Adipocyte-and macrophage-mediated inflammatory reactions by an atypical antipsychotic drug, olanzapine:effects on the production of nitric oxide and prostaglandin E2

초록

Atypical antipsy chotic drugs used for therapy of schizophrenia patients are known to increase the incidence of side effects like abnormal lipid metabolism causing weight gain, hyperlipidemia, and obesity-induced type II diabetes. Especially, nitric (NO) overproduced in the drug-induced inflammatory reactions may mediate the impaired lipid metabolism.We hypothesized that the olanzapine (OLZ)- and clozapine (CLZ)-induced adverse effects may be related with a low-grade systemic inflammatory reaction. Thus, we examined drug induced changes in the expression of inducible NO synthase (iNOS) and cyclooxygenase-2 (COX-2), and also the pathways involved in leptin production using the adipocyte and macrophage cell culture systems.We examined the leptin release from drug-treated 3T3-L1 cells.
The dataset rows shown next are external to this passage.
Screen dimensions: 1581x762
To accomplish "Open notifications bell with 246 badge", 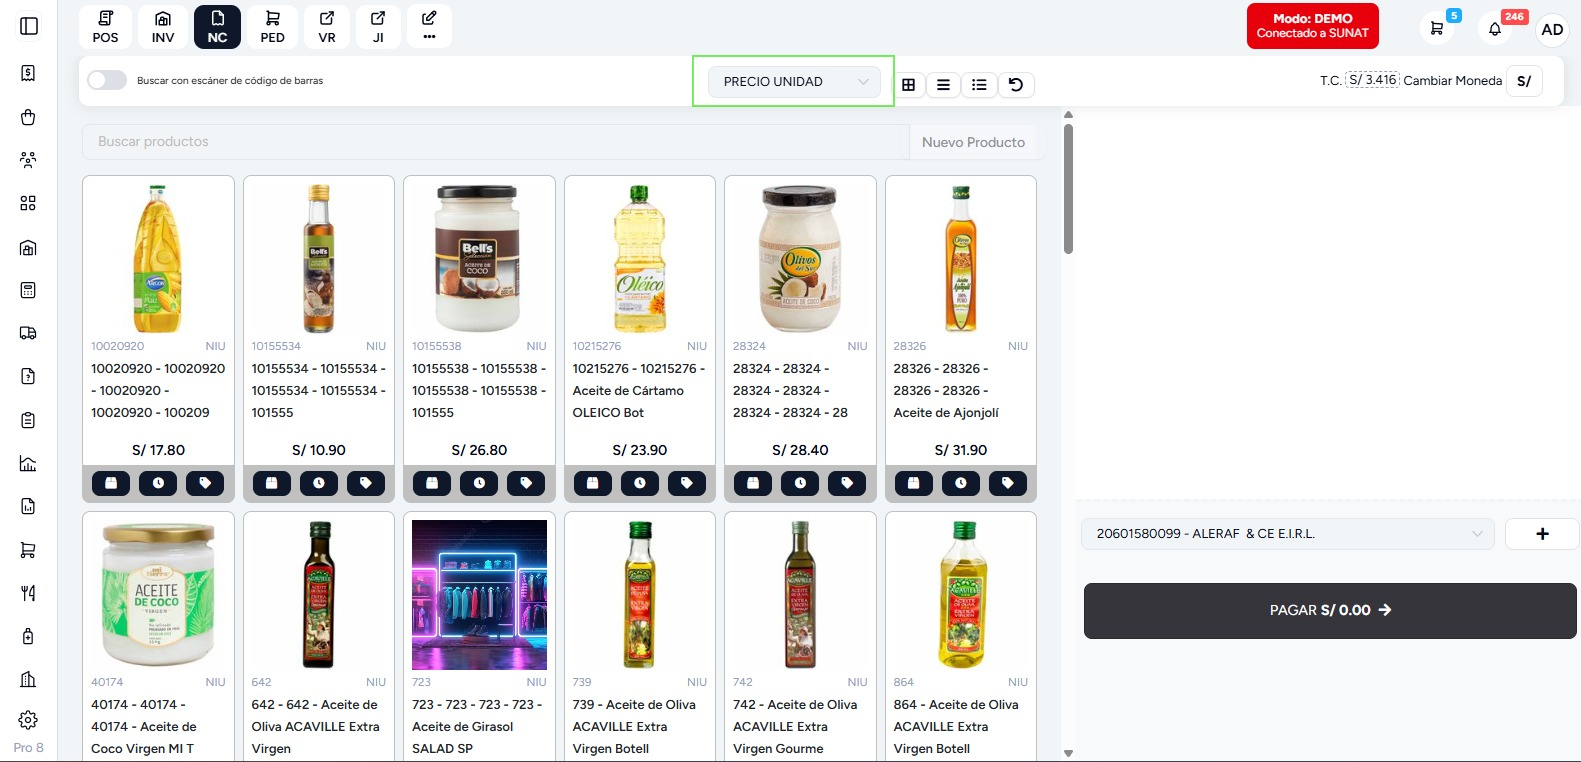I will click(1495, 29).
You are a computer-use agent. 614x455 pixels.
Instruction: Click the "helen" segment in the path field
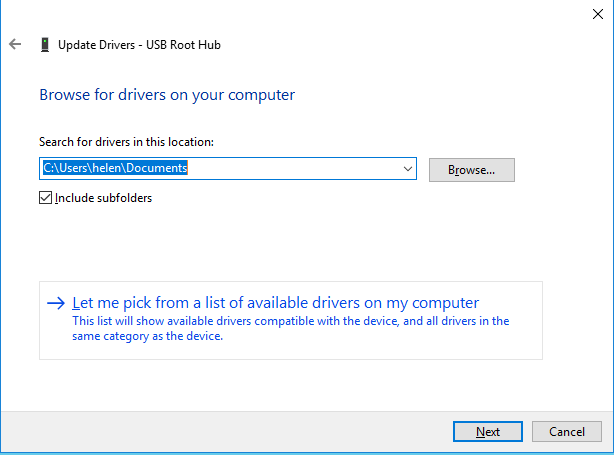click(x=115, y=169)
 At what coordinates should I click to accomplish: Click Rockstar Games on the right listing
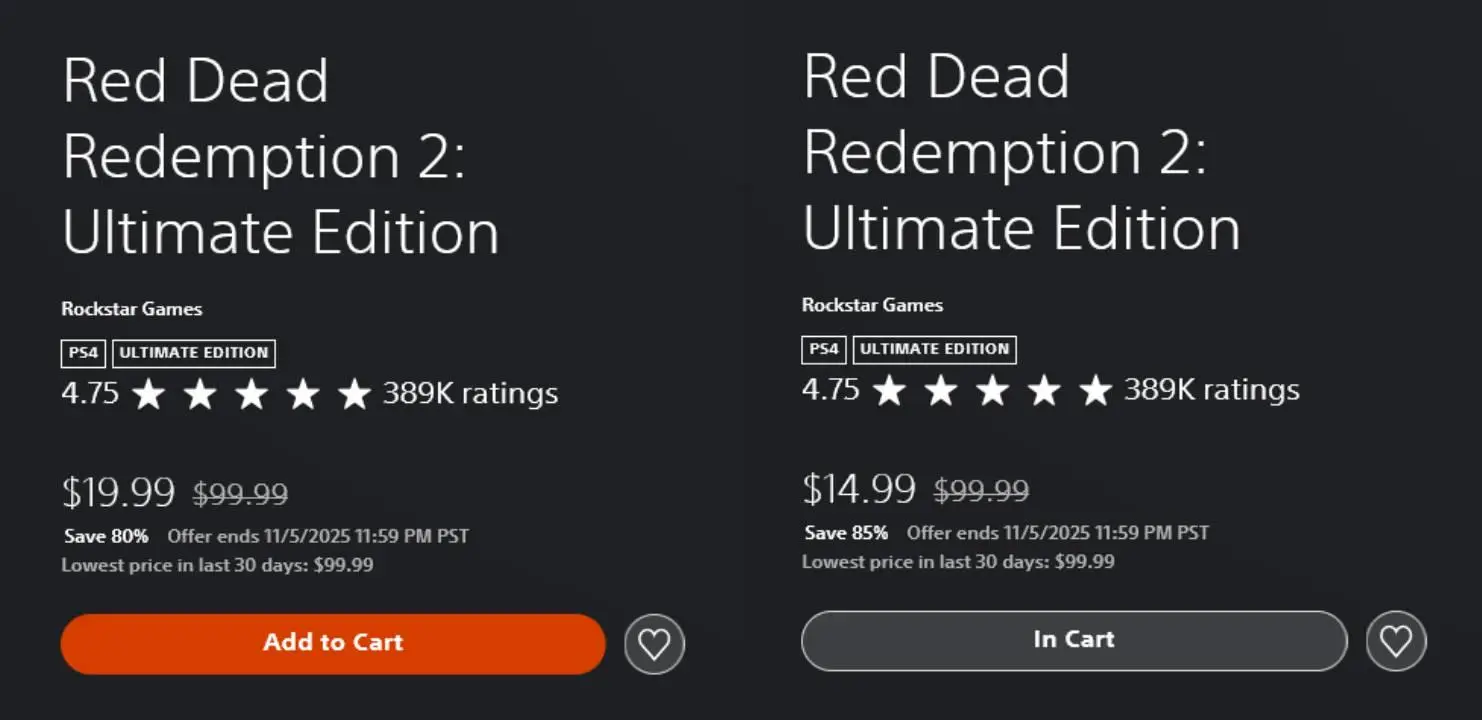(x=872, y=305)
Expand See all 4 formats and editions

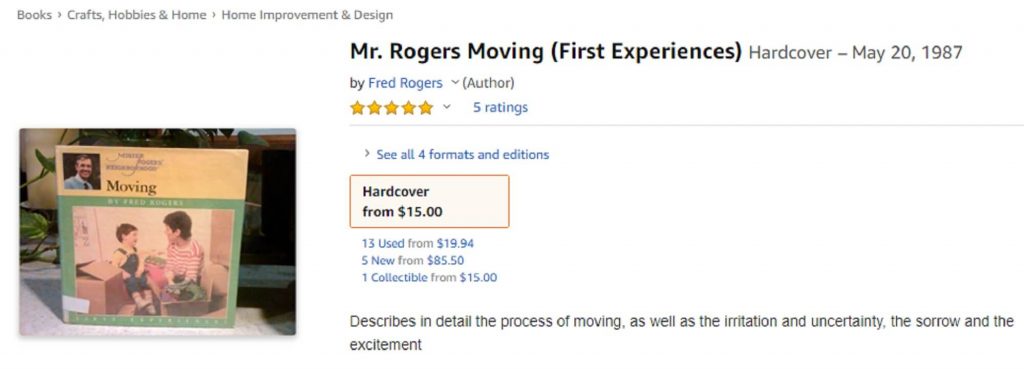tap(462, 155)
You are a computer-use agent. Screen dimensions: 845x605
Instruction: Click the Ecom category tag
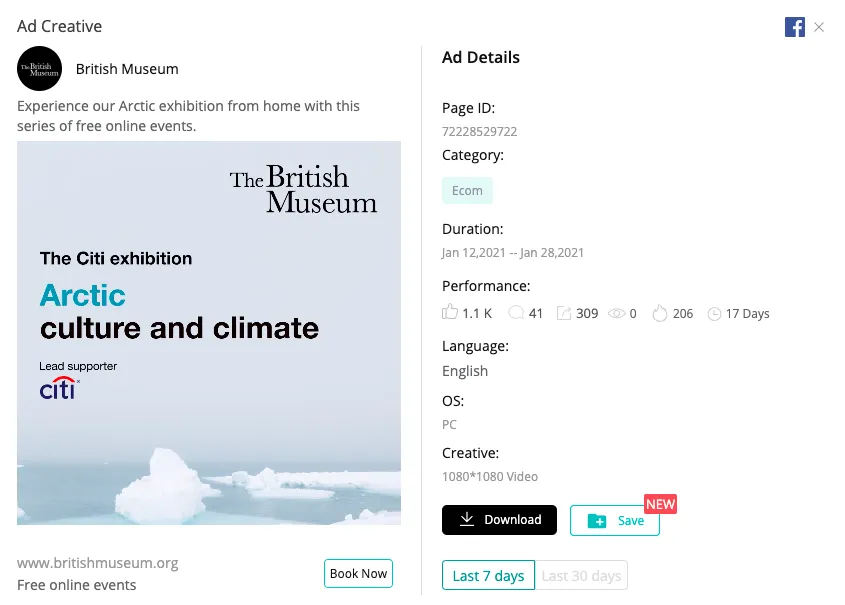[x=467, y=190]
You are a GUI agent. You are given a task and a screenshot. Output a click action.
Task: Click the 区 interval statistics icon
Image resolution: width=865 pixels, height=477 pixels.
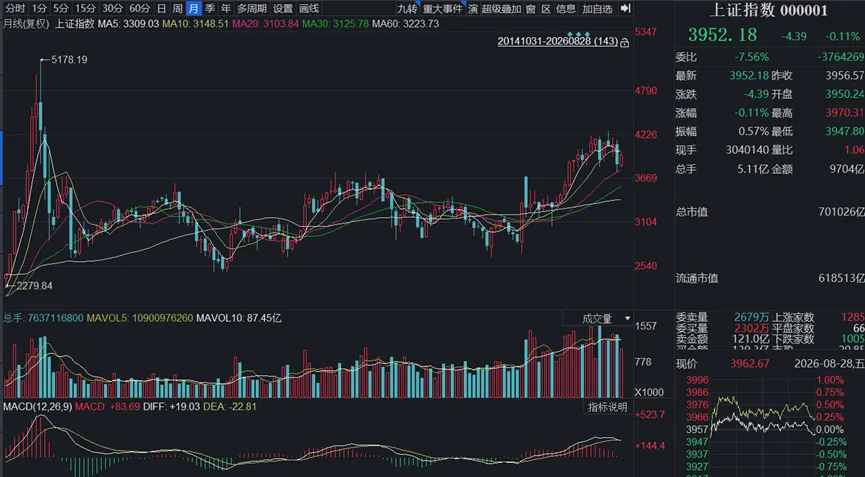click(546, 8)
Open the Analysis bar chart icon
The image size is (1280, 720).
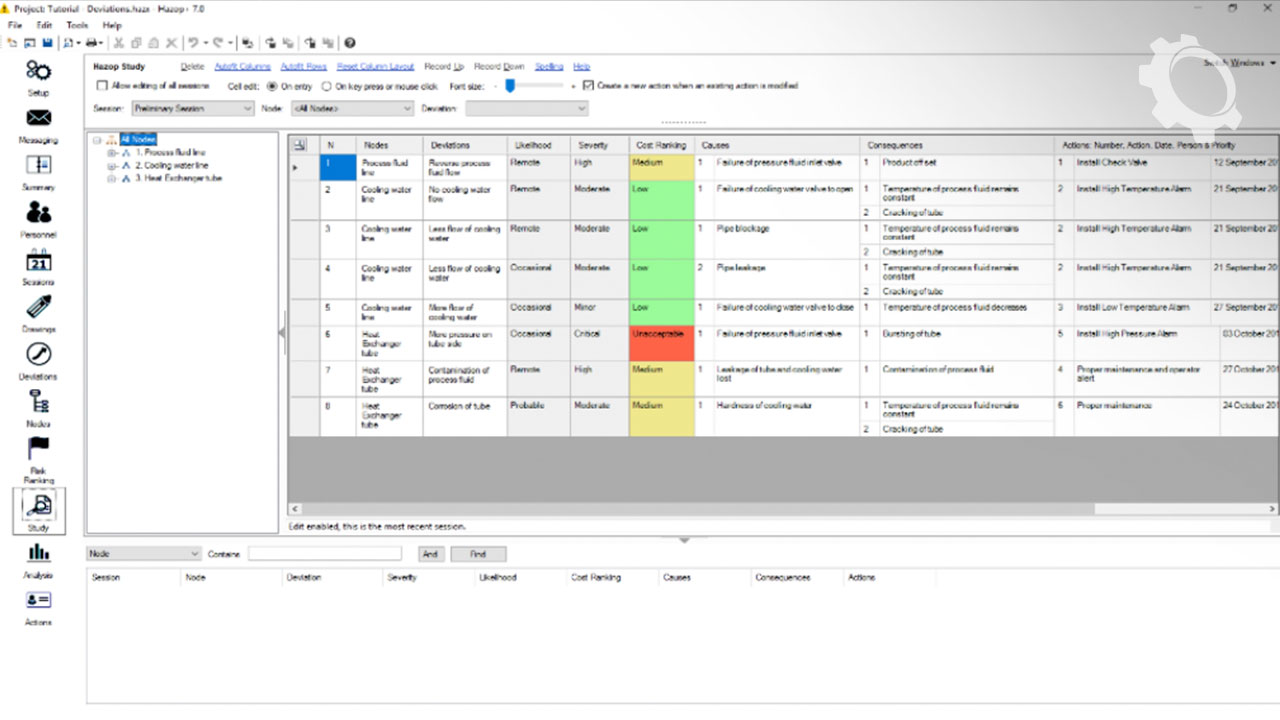[x=38, y=553]
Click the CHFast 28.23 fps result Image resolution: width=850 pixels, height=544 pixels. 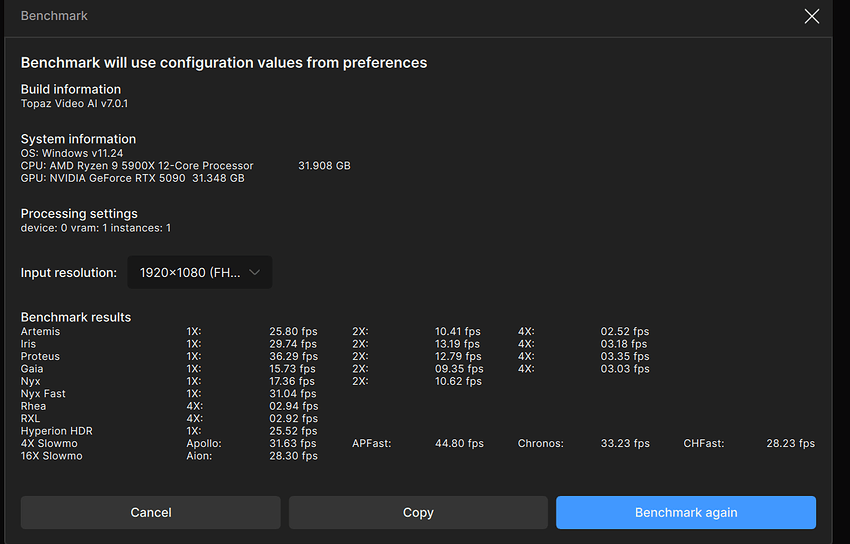790,444
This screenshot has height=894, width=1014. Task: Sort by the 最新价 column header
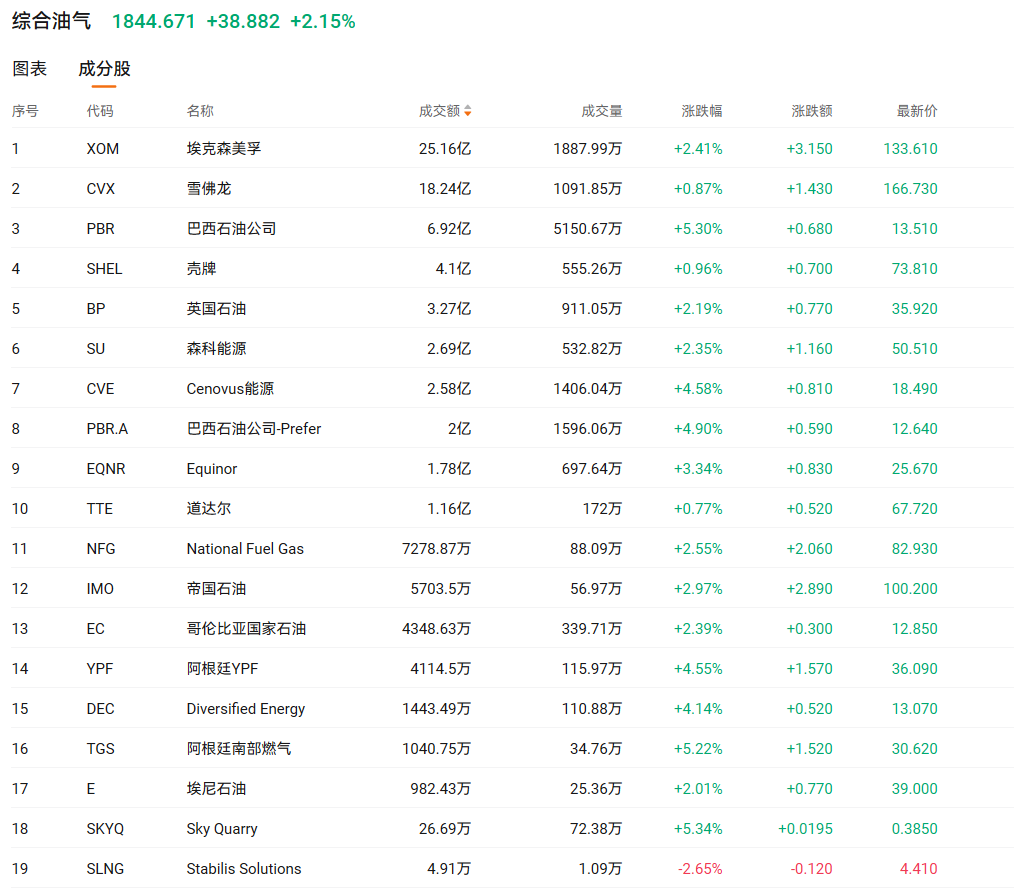[917, 111]
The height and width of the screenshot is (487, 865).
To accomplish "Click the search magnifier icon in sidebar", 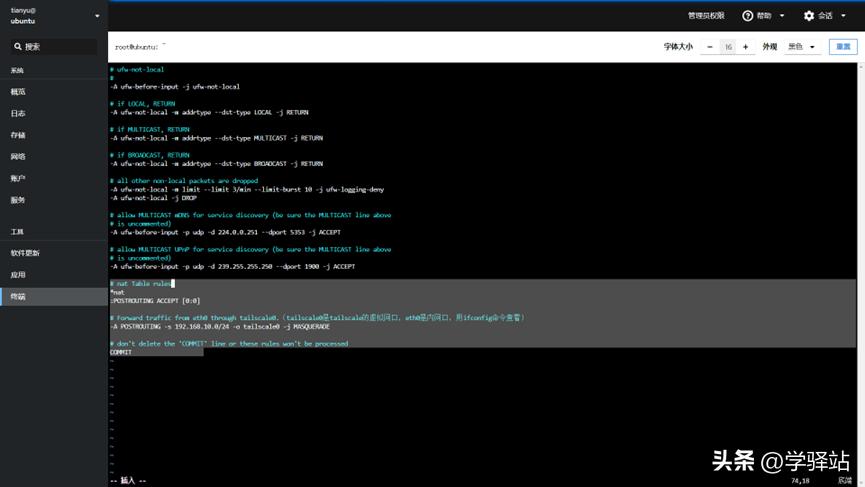I will point(17,47).
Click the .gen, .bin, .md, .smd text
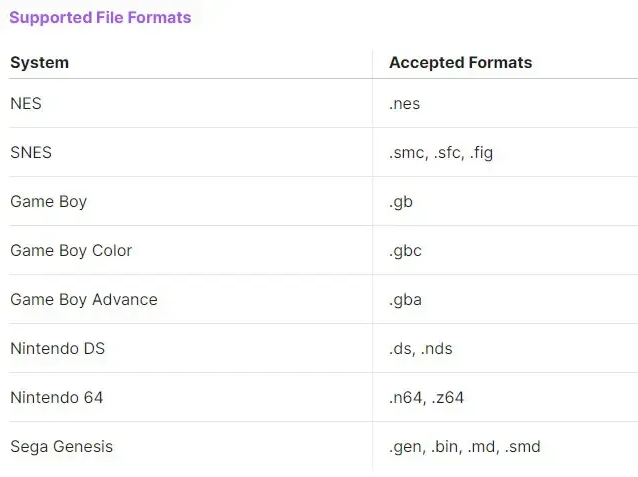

In addition, we examined whether the release of inflammatory mediators such as NO and PGE2 can be induced by interactions between leptin-releasing adipocytes (3T3-L1) and macrophages (RAW 264.7) after exposing them to some of the atypical antipsychotics. Results : After treatment of OLZ to the 3T3-L1 cells, release of leptin was increased in a dose-dependent manner. Production of NO and PGE2 increased significantly in RAW 264.7 cells activated with the conditioned media of OLZ or CLZ pretreated 3T3-L1 cell. But, there were no direct effects of OLZ or CLZ on the production of NO and PGE2 in both cell types. These results suggest that overproduced NO observed in immune cells is caused by the leptin released from the OLZ- and CLZ-activated adipocytes. This may lead to the drug-induced side effects like the weight gain, hypertriglyceridemia or the obesity-induced DM.